The petition says Tupper’s first choice is to hire a private professional fiduciary to manage the estate, but he also would helm it himself. Either way, he said there’s no “urgent need” to appoint a special administrator on an emergency basis.
He said the release of Heche’s upcoming memoir Call Me Anne wasn’t a basis to rush anything because it’s not dropping until January 24, 2023. The book, a sequel to her 2001 memoir Call Me Crazy, is due from New Jersey-based publisher Start. In an excerpt shared with the Associated Press, Heche described her relationship with Ellen DeGeneres.
“I did not, personally, identify as a lesbian. I simply fell in love! It was, to be clear, as odd to me as anyone else. There were no words to describe how I felt,” Heche wrote. “Gay didn’t feel right, and neither did straight. Alien might be the best fit, I sometimes thought. What, why, and how I fell in love with a person instead of their gender, I would have loved to have answered if anyone had asked, but as I said earlier, no one ever did. I am happy that I was able to tell you in this book — once and for all.”
Once an estate administrator is named, that person will have the authority to collect, inventory, appraise and manage Heche’s assets after her untimely death in the aftermath of the horrific crash.
Laffoon’s filing, obtained by Rolling Stone, says the value of his mom’s estate remains “unknown.” His lawyer, Bryan L. Phipps, said in a statement that Laffoon was in the process of having a third party appointed as a guardian ad litem for his younger brother.

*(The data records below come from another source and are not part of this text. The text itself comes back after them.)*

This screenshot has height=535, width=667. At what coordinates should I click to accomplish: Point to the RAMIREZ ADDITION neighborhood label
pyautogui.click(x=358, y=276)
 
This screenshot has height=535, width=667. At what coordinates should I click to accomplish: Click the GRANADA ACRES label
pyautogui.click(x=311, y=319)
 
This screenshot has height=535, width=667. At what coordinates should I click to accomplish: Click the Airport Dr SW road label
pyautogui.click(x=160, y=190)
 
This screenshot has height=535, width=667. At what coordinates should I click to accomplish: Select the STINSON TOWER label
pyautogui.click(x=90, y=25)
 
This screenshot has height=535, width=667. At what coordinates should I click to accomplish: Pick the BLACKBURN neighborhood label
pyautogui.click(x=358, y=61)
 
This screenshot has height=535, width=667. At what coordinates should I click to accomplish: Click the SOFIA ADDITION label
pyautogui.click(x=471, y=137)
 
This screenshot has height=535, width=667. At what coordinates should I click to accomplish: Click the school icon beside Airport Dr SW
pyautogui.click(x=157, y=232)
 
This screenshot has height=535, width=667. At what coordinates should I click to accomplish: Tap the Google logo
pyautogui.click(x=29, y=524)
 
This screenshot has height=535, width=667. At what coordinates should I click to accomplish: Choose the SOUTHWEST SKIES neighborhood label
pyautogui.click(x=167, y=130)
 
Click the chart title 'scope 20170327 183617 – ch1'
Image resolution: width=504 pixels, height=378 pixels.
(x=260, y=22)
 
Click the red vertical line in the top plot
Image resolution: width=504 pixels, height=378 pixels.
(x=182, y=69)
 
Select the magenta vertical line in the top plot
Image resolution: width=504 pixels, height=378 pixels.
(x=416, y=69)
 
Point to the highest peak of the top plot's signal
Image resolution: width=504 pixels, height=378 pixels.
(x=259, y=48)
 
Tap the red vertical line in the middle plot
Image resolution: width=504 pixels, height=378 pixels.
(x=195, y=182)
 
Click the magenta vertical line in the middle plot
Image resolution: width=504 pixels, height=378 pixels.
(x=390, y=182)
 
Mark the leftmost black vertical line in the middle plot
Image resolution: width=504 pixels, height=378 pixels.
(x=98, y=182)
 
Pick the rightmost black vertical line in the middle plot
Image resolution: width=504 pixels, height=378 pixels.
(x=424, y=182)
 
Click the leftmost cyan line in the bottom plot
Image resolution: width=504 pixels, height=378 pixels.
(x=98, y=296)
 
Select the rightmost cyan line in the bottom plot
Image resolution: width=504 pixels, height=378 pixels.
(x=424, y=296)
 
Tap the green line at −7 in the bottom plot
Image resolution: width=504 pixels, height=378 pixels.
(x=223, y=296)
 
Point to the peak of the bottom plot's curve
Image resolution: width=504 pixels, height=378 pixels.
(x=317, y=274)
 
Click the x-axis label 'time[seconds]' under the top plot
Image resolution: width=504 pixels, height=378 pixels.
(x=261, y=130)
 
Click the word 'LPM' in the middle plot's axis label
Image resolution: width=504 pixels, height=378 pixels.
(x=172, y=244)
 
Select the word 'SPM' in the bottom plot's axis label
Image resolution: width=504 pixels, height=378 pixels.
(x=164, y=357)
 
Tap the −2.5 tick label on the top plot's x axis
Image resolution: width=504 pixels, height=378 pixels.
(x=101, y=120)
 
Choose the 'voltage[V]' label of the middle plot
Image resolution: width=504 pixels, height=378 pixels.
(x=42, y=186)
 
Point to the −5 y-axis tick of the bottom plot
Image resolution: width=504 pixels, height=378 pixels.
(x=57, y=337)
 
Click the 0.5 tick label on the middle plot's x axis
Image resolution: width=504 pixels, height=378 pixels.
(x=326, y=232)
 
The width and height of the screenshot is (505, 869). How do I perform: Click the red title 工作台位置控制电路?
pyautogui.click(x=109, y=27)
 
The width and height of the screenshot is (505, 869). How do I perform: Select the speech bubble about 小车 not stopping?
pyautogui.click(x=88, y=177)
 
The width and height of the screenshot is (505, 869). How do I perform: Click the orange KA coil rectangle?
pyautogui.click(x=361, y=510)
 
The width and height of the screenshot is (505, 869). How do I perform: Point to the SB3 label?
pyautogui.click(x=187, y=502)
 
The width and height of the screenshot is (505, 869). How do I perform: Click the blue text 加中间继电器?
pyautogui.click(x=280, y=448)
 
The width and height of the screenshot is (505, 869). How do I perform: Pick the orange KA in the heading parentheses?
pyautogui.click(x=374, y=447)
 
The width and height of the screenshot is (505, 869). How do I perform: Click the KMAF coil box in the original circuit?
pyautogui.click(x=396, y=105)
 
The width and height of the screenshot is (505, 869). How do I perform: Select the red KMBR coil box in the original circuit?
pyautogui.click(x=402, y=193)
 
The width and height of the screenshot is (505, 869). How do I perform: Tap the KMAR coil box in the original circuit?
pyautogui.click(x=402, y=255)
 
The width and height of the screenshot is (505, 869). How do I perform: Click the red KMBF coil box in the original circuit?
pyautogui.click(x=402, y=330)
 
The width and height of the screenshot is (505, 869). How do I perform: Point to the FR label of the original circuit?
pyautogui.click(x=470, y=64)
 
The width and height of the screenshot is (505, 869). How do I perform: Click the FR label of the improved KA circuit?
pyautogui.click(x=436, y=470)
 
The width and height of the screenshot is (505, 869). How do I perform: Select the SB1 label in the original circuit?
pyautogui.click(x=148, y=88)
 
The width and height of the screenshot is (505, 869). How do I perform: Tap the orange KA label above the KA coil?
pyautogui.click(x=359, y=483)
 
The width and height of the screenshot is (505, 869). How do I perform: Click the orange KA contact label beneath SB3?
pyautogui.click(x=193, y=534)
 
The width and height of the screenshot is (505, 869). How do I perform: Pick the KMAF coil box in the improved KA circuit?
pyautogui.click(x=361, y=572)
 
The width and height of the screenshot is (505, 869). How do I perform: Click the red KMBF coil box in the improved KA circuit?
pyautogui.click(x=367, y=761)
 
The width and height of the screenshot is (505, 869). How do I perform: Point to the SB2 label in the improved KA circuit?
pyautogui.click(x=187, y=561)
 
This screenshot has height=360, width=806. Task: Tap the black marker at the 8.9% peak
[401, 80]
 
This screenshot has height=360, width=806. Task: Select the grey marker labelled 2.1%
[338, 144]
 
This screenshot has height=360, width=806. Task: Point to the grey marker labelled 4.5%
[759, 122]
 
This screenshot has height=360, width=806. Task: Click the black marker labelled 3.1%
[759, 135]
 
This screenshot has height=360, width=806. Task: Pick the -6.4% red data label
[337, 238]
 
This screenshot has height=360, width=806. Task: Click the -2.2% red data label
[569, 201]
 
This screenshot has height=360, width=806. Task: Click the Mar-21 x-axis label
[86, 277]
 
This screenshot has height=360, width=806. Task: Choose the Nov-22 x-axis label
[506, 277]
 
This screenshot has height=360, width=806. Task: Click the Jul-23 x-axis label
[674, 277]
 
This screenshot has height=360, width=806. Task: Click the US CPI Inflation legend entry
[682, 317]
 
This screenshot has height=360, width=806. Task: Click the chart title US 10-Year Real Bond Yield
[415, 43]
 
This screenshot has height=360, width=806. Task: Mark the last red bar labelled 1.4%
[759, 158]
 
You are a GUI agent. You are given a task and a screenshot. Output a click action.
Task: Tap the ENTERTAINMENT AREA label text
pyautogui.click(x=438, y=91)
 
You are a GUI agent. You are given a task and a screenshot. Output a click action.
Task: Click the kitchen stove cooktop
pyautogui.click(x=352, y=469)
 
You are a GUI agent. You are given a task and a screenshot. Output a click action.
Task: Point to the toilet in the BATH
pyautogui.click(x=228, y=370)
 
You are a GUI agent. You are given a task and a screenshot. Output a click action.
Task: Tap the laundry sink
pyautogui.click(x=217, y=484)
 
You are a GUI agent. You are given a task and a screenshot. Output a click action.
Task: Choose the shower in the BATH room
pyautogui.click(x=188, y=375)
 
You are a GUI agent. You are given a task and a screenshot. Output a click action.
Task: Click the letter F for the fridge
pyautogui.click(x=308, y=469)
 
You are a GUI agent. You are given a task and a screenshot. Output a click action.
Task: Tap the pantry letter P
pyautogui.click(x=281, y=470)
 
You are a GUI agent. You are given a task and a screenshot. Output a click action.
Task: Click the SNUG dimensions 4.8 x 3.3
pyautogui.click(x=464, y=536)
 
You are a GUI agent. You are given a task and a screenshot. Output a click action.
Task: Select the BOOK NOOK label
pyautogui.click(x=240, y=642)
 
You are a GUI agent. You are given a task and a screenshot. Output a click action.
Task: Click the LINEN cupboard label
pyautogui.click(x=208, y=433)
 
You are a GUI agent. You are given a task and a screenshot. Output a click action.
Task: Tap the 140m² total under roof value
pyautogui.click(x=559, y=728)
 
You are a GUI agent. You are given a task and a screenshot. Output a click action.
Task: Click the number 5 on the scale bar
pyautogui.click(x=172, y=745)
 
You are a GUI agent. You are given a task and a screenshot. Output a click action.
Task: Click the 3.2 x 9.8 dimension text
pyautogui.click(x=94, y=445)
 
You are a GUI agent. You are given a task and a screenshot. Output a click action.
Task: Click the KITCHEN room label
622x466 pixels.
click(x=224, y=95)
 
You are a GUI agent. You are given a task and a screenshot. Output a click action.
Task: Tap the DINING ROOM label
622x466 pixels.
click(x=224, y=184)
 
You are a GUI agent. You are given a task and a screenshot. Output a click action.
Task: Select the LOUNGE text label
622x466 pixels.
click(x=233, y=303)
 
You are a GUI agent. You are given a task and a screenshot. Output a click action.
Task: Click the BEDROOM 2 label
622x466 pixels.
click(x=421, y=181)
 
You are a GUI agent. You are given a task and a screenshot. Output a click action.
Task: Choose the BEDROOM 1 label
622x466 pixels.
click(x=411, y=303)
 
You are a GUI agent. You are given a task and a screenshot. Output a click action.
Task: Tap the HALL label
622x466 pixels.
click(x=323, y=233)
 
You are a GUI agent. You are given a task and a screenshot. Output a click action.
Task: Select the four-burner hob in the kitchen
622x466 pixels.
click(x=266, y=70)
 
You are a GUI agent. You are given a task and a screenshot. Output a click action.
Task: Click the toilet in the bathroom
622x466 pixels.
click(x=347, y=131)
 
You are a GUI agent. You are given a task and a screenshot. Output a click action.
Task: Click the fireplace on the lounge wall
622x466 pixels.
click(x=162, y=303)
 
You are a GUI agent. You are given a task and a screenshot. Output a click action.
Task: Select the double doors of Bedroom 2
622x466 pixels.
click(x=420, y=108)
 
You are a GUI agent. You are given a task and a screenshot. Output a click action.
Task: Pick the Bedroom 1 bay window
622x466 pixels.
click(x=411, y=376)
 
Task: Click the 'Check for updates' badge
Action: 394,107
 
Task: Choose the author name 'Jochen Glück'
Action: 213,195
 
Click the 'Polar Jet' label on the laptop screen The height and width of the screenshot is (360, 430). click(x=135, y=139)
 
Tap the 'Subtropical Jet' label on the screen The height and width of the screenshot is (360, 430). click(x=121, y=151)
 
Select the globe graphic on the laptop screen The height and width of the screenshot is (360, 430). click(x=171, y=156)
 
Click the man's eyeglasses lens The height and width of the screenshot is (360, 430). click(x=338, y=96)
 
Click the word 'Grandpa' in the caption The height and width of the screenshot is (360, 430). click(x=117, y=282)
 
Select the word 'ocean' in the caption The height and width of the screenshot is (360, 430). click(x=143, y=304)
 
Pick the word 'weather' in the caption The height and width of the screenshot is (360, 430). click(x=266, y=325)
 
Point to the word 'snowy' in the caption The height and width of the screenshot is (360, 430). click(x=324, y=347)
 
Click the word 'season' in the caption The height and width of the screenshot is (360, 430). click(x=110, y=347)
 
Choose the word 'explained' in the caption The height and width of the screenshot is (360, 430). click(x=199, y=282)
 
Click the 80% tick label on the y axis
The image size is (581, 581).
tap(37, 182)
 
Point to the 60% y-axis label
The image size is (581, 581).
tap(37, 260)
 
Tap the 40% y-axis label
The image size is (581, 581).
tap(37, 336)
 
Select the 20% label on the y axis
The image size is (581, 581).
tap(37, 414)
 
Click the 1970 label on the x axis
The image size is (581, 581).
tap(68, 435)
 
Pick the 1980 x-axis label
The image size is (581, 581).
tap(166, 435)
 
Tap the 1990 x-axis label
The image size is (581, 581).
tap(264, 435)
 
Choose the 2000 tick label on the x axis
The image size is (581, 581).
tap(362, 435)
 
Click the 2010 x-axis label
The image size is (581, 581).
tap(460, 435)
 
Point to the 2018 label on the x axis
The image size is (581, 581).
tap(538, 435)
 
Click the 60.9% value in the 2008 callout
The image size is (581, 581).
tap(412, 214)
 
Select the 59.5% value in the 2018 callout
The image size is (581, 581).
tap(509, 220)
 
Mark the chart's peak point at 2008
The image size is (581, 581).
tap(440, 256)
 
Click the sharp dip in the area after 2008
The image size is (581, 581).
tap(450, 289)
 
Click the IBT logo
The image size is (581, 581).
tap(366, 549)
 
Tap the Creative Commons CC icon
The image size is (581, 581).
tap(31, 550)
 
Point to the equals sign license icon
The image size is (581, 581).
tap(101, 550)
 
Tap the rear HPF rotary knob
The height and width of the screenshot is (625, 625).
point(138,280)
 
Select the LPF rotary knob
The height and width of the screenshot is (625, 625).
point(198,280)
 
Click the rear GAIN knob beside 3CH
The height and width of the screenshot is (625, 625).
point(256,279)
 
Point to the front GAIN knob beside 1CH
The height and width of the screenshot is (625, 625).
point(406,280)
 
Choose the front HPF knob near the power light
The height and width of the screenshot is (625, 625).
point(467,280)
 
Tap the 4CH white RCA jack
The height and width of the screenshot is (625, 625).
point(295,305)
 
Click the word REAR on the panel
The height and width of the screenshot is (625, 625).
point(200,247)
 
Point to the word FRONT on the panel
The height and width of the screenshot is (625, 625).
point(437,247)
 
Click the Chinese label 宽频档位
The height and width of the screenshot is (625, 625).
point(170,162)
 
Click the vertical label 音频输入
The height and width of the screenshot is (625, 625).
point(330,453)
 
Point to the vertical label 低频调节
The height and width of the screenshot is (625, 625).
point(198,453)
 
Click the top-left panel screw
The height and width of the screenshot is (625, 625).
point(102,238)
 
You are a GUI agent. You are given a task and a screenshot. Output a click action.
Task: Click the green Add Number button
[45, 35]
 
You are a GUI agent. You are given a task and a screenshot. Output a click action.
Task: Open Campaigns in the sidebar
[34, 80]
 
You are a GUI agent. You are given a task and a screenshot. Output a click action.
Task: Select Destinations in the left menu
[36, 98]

A hearing in the probate case is set for Oct. 11.
Heche, 53, was declared brain dead last month but remained on life support for several days in order to donate her organs, her family said at the time.
“Anne had a huge heart and touched everyone she met with her generous spirit. More than her extraordinary talent, she saw spreading kindness and joy as her life’s work – especially moving the needle for acceptance of who you love,” a statement from her family sent to Rolling Stone said. “She will be remembered for her courageous honesty and dearly missed for her light.”
A week before her death, Heche, 53, drove her car at a high speed into a one-story residence in Los Angeles’ Mar Vista neighborhood.
“The car did leave the roadway at the T intersection and went up over the curb. It was airborne before it went into the house and was approximately 30 feet inside the small home when it came to a rest,” Los Angeles Fire Department spokesman Brian Humphrey previously told Rolling Stone.
Heche was rushed from the scene of the wild crash in critical condition. “The home was well-involved in fire,” Humphrey said. “One woman who was home was at the back of the home and thankfully and miraculously escaped injury.”
Los Angeles Police Officer Matthew Cruz later confirmed to Rolling Stone that detectives were able to test some of Heche’s blood via a search warrant. “The result does show narcotics,” he said. “We still need additional testing to tell if anything administered at the hospital is showing up in her system.”
A final autopsy report is still pending the results of toxicology testing that could take weeks, officials said.